Operations like loss computation and exponentiation need high precision throughout.
Master weights
Another consideration in mixed precision training is how to store the model weights. Lower precision formats like FP16 and BF16 have limited representational granularity, which becomes problematic during gradient updates. When a small gradient is added to a not so small weight stored in low precision, the result may round back to the original value if the update falls below the format’s precision threshold. Moreover, some elements of the gradient itself can be too small to be represented in low precision, especially after the accumulation from multiple GPUs in the data parallel training setting.
The solution is to maintain master weights in FP32. During training, weights are cast to lower precision for forward and backward passes, but the gradient updates are applied to the full-precision master copy. This ensures that even small gradients accumulate correctly over time.

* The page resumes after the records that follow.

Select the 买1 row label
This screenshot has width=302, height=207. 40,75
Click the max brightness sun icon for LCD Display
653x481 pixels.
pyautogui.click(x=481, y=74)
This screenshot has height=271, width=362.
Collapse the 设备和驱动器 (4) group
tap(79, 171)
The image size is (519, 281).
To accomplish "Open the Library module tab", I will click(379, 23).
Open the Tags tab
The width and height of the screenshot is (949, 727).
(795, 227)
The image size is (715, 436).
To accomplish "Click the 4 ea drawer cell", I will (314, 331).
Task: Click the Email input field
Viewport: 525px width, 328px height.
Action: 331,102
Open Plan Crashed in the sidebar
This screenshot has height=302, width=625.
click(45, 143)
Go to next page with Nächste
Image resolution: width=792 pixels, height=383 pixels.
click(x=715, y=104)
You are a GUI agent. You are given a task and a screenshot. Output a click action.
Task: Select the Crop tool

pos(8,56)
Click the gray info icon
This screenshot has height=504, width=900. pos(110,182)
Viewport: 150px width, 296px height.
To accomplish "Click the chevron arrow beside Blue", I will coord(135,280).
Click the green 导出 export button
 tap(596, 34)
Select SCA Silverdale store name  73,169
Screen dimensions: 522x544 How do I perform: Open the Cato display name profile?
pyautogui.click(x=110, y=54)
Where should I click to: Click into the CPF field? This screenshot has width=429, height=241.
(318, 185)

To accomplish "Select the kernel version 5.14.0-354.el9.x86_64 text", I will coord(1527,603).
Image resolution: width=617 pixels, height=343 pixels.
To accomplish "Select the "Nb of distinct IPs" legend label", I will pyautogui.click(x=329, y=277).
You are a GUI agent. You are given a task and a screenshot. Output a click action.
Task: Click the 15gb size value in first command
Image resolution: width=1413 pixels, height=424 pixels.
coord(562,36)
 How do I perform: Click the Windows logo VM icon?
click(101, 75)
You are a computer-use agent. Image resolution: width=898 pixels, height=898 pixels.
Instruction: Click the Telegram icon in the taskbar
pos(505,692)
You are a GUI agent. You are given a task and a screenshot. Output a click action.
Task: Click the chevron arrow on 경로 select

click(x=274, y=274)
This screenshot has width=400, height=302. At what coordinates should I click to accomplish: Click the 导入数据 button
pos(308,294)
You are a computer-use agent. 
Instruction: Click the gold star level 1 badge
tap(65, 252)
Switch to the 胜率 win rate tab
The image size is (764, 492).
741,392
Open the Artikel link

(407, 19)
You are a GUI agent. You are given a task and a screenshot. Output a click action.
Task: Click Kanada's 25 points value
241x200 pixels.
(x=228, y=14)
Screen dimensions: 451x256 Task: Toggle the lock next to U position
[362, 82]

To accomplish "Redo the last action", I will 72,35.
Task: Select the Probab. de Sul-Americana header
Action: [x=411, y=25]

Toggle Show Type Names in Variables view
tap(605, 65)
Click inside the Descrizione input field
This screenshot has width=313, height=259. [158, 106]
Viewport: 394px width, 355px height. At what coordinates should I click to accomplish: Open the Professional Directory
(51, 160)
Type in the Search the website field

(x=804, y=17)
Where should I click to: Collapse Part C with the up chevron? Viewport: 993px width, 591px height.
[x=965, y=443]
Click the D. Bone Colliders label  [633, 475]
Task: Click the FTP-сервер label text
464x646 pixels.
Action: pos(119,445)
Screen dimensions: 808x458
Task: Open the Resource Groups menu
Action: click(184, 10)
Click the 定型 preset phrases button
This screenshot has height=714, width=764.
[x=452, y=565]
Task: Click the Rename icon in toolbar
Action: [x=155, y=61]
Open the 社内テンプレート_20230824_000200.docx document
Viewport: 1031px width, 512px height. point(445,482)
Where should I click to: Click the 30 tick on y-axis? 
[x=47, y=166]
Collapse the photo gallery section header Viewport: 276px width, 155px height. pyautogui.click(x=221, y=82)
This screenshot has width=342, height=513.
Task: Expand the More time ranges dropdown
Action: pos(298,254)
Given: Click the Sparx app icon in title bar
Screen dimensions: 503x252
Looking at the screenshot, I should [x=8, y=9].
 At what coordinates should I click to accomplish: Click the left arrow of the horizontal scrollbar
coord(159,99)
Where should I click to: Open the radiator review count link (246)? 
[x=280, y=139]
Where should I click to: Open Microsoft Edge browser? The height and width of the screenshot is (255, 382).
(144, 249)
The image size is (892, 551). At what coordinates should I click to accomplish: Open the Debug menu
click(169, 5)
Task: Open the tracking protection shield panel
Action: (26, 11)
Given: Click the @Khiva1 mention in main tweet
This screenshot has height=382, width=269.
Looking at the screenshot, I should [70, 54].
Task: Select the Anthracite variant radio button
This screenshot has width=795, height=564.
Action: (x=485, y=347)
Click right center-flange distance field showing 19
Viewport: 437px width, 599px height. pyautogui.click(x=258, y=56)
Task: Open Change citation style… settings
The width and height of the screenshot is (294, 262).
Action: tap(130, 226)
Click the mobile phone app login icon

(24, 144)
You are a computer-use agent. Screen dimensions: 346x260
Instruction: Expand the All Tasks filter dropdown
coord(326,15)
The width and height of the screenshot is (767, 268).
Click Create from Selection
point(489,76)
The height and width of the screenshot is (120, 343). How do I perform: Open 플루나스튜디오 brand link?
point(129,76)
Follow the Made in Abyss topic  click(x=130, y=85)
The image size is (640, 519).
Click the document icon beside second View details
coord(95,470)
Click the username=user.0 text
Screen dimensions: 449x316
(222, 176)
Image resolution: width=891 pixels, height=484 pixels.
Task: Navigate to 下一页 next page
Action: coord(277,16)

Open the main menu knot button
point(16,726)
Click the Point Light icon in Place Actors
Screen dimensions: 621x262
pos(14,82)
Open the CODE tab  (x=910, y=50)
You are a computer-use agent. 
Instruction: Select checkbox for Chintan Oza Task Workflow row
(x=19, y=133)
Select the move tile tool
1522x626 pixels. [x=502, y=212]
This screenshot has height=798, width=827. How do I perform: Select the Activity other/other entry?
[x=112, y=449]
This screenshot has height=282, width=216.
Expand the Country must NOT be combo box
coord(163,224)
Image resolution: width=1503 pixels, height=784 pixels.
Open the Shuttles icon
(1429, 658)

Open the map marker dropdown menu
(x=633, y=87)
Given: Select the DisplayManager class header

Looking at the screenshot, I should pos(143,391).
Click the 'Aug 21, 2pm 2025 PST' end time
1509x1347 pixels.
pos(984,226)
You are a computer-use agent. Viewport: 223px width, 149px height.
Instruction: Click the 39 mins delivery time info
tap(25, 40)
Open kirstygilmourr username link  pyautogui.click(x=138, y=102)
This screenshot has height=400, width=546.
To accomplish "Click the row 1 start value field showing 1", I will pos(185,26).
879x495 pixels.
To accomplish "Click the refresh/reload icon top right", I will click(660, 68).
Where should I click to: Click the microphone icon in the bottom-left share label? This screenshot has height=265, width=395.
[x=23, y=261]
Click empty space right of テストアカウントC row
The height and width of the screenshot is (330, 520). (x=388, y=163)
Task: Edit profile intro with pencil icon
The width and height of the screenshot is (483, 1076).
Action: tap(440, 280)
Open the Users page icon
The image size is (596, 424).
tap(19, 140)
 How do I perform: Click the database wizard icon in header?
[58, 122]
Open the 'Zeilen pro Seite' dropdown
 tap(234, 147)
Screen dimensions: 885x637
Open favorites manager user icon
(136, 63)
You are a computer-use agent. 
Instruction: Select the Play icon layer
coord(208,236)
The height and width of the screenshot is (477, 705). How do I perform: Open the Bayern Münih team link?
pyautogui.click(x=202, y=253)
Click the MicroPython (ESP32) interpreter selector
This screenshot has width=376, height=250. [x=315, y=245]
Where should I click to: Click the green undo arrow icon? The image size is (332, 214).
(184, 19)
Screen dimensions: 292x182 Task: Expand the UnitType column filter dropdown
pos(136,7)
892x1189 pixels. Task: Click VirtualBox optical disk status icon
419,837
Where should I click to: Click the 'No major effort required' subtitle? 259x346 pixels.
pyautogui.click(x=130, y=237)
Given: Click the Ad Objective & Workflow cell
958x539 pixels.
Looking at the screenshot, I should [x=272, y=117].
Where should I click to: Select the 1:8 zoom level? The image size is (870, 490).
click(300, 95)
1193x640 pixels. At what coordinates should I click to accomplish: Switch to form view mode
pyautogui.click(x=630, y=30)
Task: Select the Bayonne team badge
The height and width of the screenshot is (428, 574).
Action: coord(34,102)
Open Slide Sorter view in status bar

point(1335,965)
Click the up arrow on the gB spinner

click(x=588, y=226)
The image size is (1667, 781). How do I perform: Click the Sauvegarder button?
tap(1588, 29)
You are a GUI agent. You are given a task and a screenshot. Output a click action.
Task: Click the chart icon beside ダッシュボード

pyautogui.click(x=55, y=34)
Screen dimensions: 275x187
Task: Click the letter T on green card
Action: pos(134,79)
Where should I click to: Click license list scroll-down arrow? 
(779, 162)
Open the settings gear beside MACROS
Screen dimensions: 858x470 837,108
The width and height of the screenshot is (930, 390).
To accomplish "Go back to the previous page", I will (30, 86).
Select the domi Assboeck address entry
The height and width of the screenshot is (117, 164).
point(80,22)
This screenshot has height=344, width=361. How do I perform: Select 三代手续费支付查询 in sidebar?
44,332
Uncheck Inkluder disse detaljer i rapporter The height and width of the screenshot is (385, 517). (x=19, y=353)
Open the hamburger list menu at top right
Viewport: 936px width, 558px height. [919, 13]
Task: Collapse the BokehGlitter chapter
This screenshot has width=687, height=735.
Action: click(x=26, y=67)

There are two common software approaches to storing master weights:
In the optimizer: The model holds low-precision weights, while the optimizer maintains FP32 copies alongside momentum and other state. During each step, the optimizer updates its FP32 copy and casts the result back to the model’s low-precision weights.
This approach makes it easier to shard master weights together with other optimizer state, for example in ZeRO optimizer.
Since the casting happens only during the optimizer step, this approach is also faster when optimizer runs less frequently than the model, e.g. when performing gradient accumulation or pipeline parallel training.
In the model: The model stores weights directly in FP32, and they are cast to lower precision on-the-fly during forward and backward passes. This approach works seamlessly with any standard optimizer, requiring no special support.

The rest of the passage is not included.